One of our recent reading assignment has been the Ecar National Study of Undergraduate Students and Information Technology 2011, published by Educause. It is based on a survey of 3,000 college students in the US. I suspect the results would not be much different in the UK, although of course that point could be debated. Nevertheless, it is full of interesting findings that should help educational bodies grapple with one of their most urgent questions – how do we use technology as effectively as possible to improve the education we offer. This question is particularly urgent as information technology becomes more and more embedded in our daily lives, and particularly those of young people (as the report findings demonstrate).
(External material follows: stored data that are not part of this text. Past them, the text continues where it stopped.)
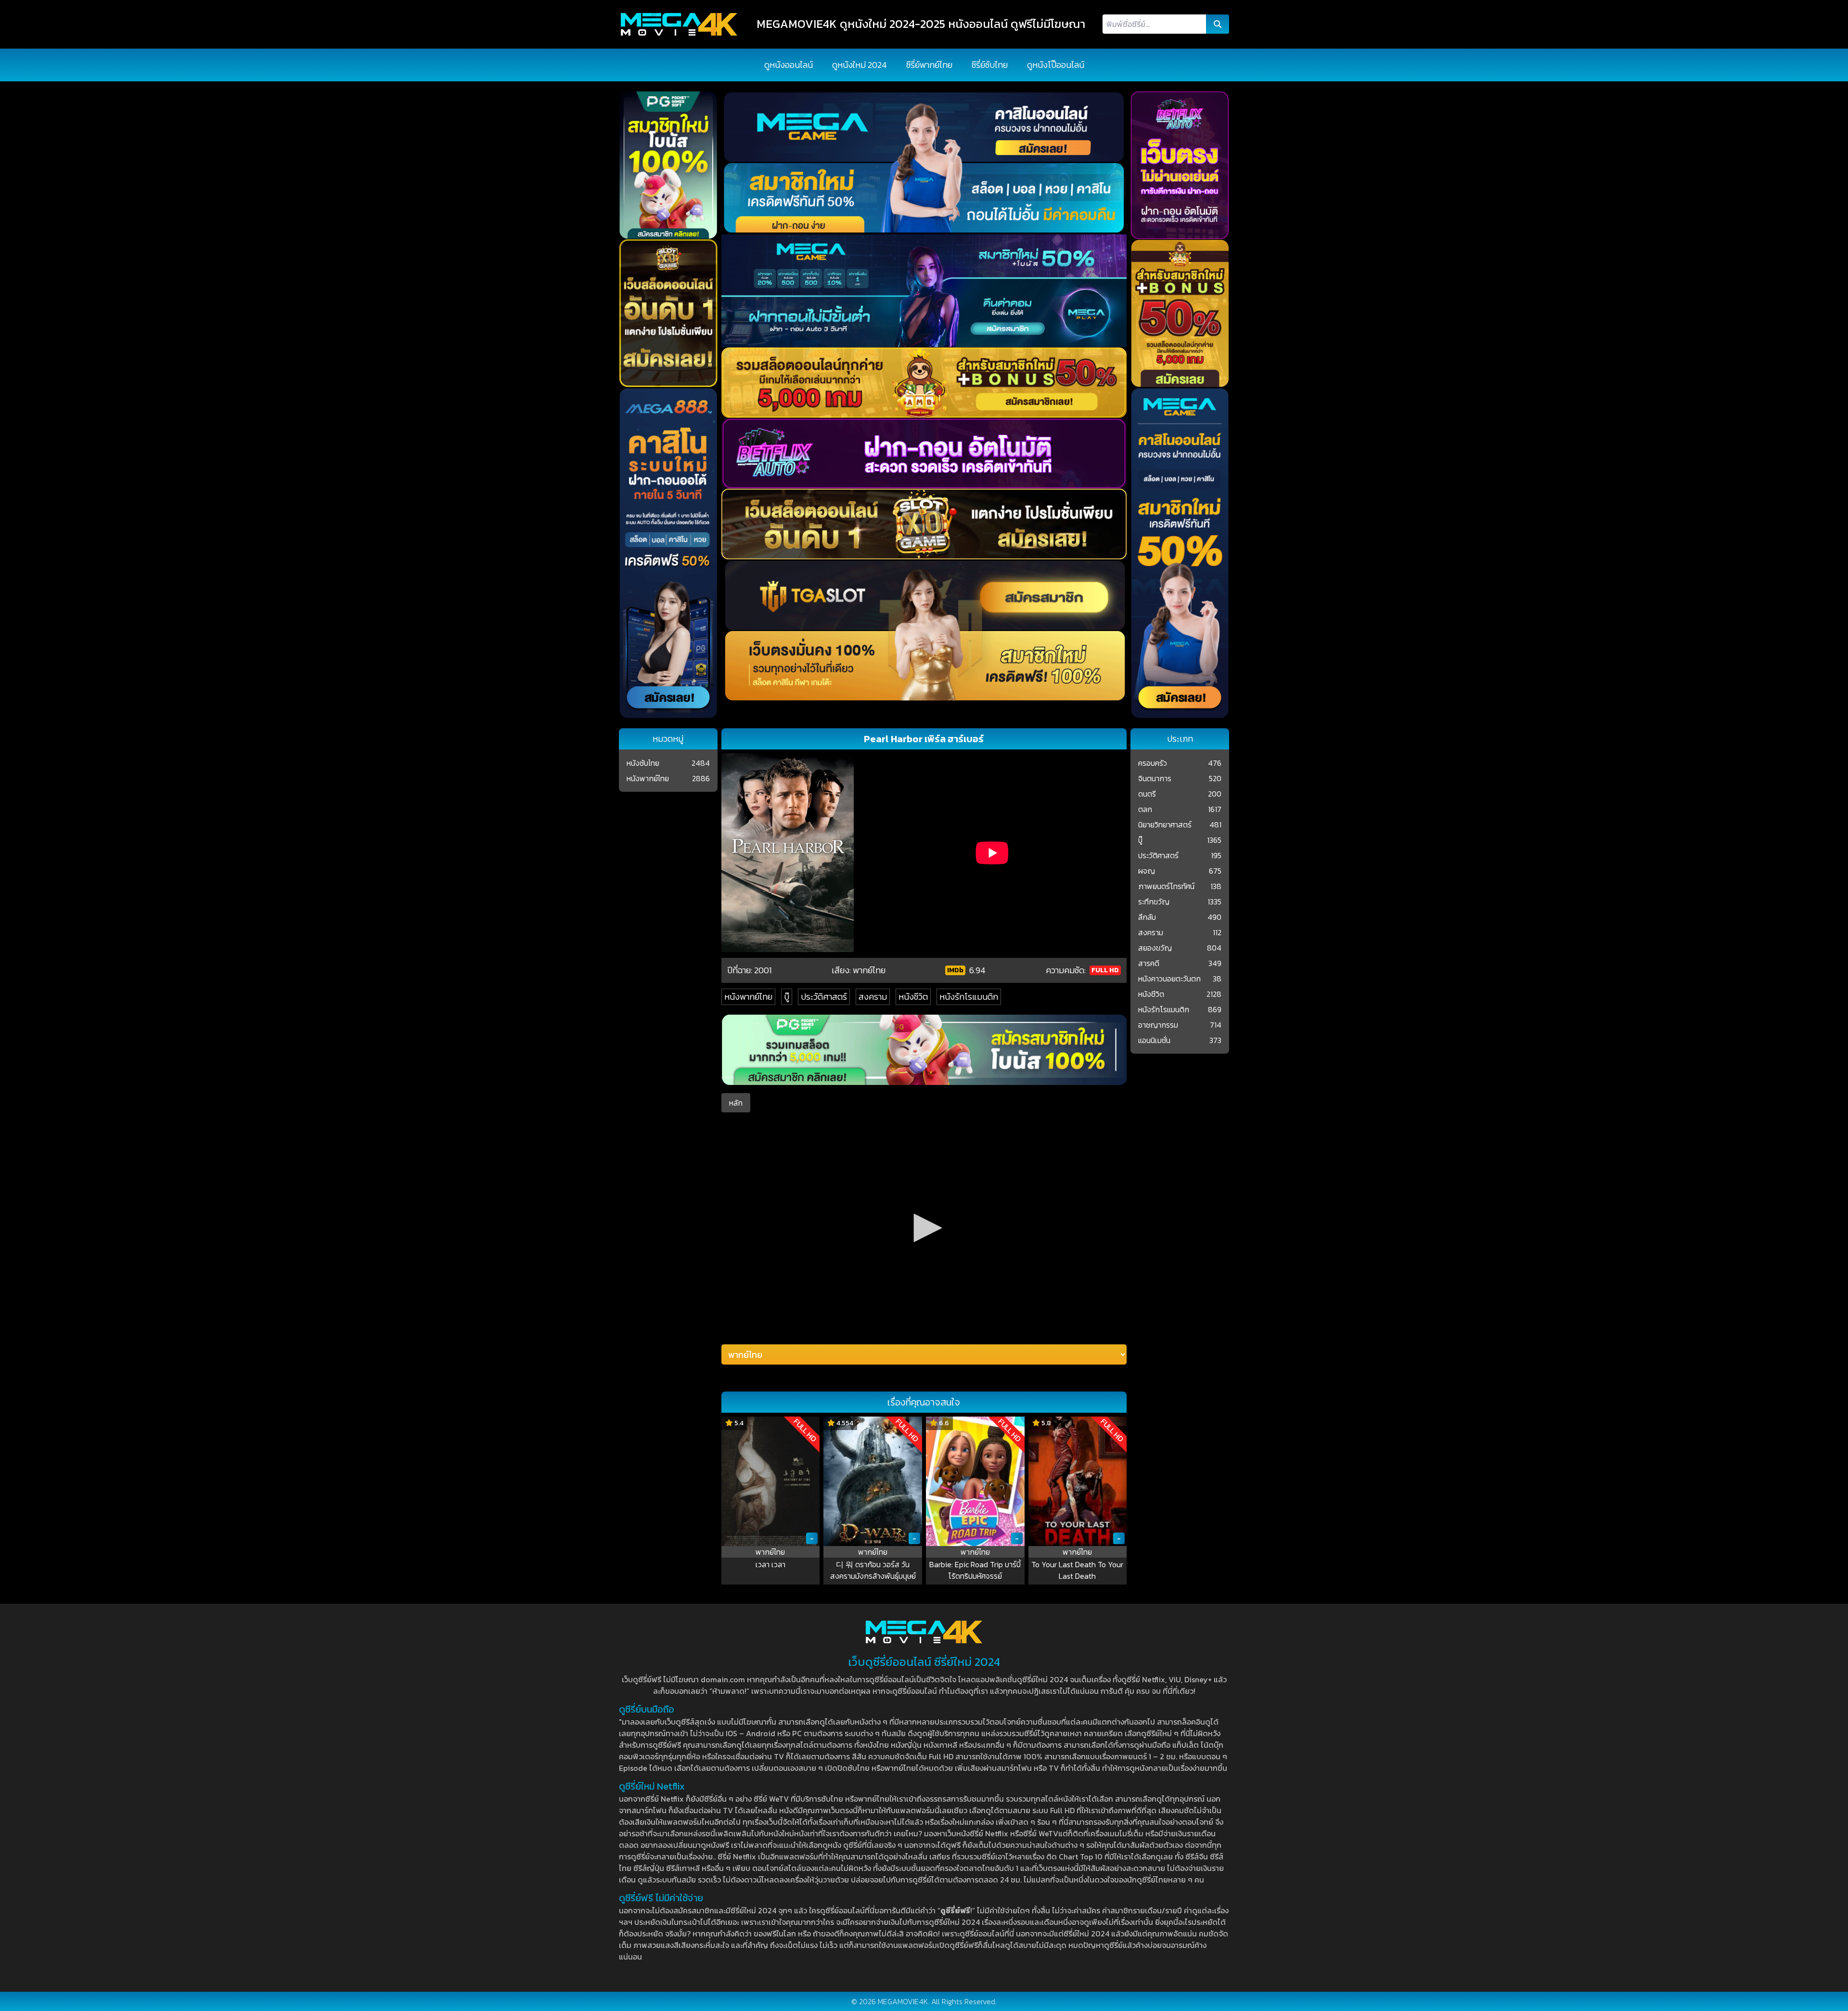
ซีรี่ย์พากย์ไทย (929, 64)
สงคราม (873, 996)
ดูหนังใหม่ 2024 (859, 64)
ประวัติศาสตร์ (824, 996)
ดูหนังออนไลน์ (788, 64)
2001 (762, 970)
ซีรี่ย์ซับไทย (990, 64)
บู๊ (786, 996)
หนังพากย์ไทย (748, 996)
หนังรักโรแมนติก (968, 996)
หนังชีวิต (913, 996)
For me, three findings stood out as particularly interesting, perhaps because they are questions that have been on my mind anyway…
Firstly, there is a clear gap between the skills students feel they need to make best use of technology and those that they already have. A surprising 48% of students wish they knew how to use programming language better, 41% audio-creation software and so on. 41% do not think they have sufficient skills on spreadsheets and 39% on use of e-books.
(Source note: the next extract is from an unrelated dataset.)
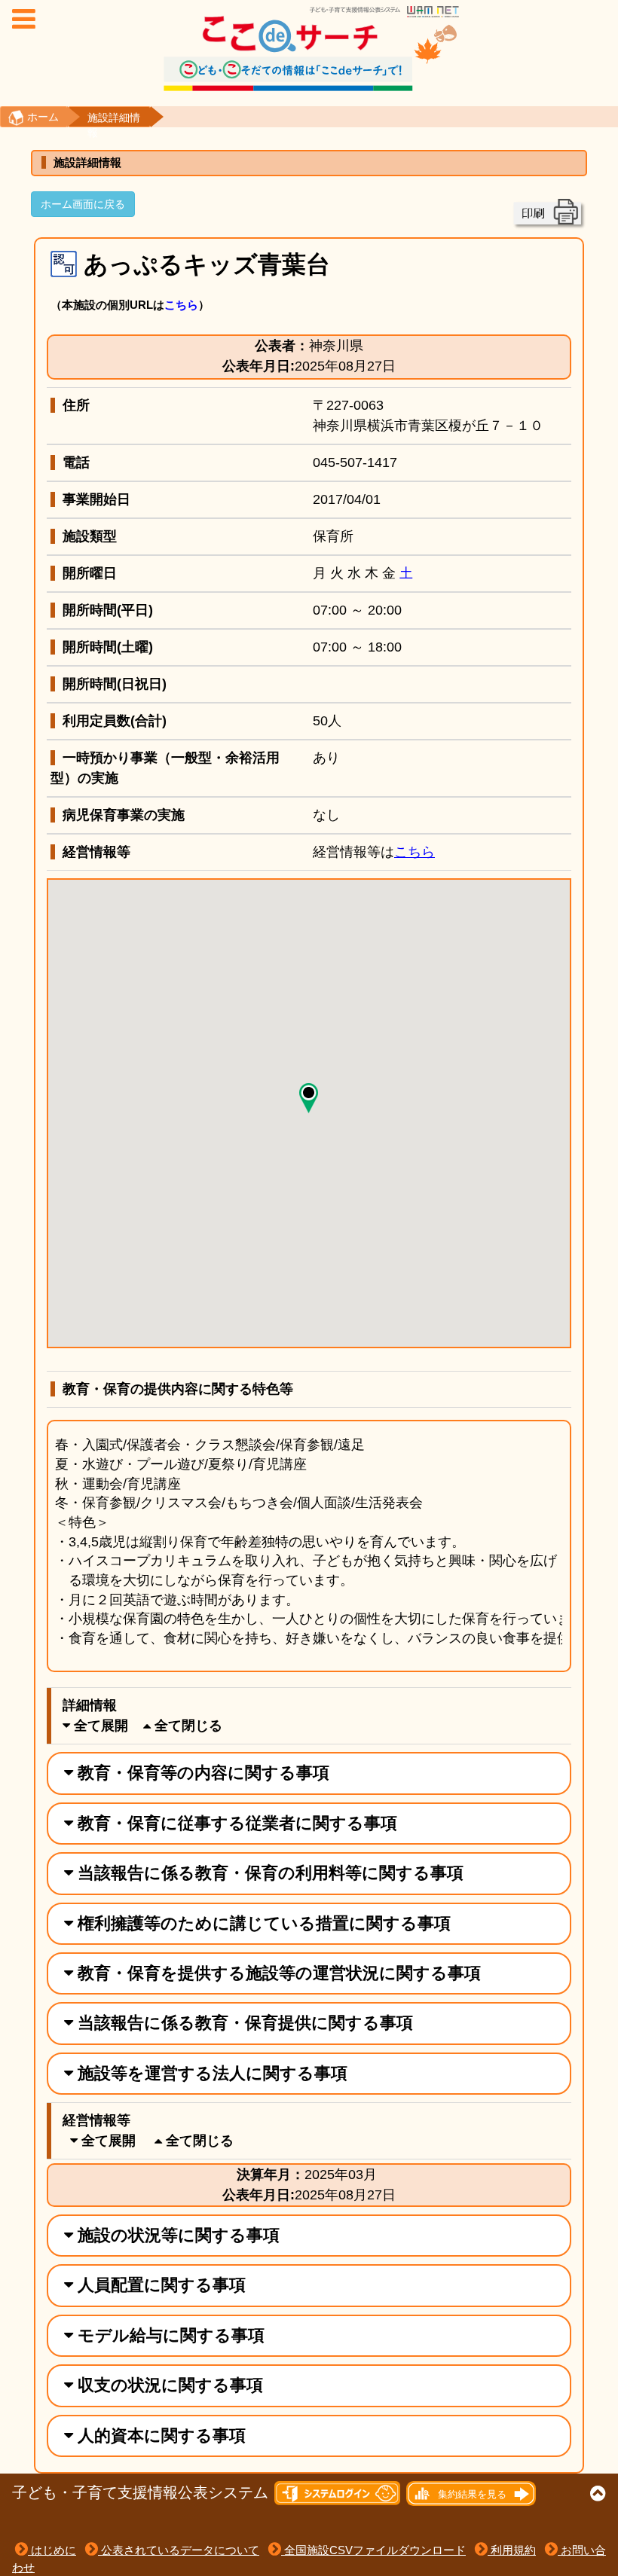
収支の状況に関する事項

This is evidence that the educational system is failing in a big way to give students the life skills that they need. It ties in perfectly with case passionately made by John Naughton recently that all schoolchildren, regardless of whether they will have careers in computing, need to be taught to code and to understand the fundamental principles of computing. Instead, judging by my children, they are lucky to be taught how to use Microsoft Office products. This is helpful, of course, but the products will not be around forever. Our children need deeper understanding of technology and our schools need to deliver it. Otherwise this issue will be more serious for the next generation of students.
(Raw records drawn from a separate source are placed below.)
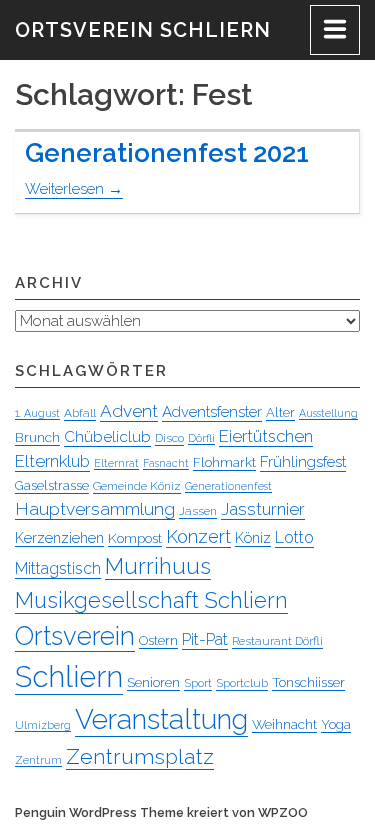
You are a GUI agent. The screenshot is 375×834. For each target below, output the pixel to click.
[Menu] (335, 30)
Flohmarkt (224, 462)
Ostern (158, 640)
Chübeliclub (107, 436)
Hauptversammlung (95, 509)
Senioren (153, 682)
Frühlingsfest (303, 462)
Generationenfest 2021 (167, 153)
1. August (37, 413)
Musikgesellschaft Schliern (151, 600)
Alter (280, 412)
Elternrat (116, 463)
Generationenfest (228, 486)
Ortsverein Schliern (143, 30)
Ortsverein (75, 636)
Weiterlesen (74, 189)
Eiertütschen (266, 436)
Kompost (135, 538)
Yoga (336, 724)
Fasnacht (166, 463)
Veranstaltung (161, 719)
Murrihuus (158, 566)
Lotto (294, 537)
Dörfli (201, 438)
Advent (129, 411)
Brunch (37, 437)
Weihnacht (284, 724)
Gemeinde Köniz (137, 486)
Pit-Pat (205, 639)
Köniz (253, 538)
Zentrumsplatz (140, 756)
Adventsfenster (212, 412)
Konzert (198, 536)
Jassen (198, 511)
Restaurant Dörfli (277, 641)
Secondly, asking about students’ preferred learning environments revealed a very clear finding – 45% of students preferred seminars and small classes with some online components. This is far ahead of any other category. Many courses, certainly in the UK, are either delivered entirely face-to-face or entirely online. These findings would suggest that a mix between the two is ideal. Certainly, as I have previously argued, there is no basis for the assumption that face-to-face education is inherently “better” than online.
Finally, students’ perception of the effectiveness of their institution’s use of technology is tied to three factors:
- Effective use of technology
- Use of technology frequently enough
- The seamless integration of technology into courses
The report is careful to stress that there is no “magic bullet” that will automatically satisfy these criteria. Determining what “effective use” is in any given context, for example, requires hard work. But the aspiration for all bodies responsible for education should be clear – spend some time to work out what is effective, increase your usage as a priority and do not regard technology as a bolt-on. As one student surveyed put it “Make the technology more integrated to the learning environment and use more than just PowerPoint”. The more deeply we can rethink and redesign our courses to take advantage of the technology, the better.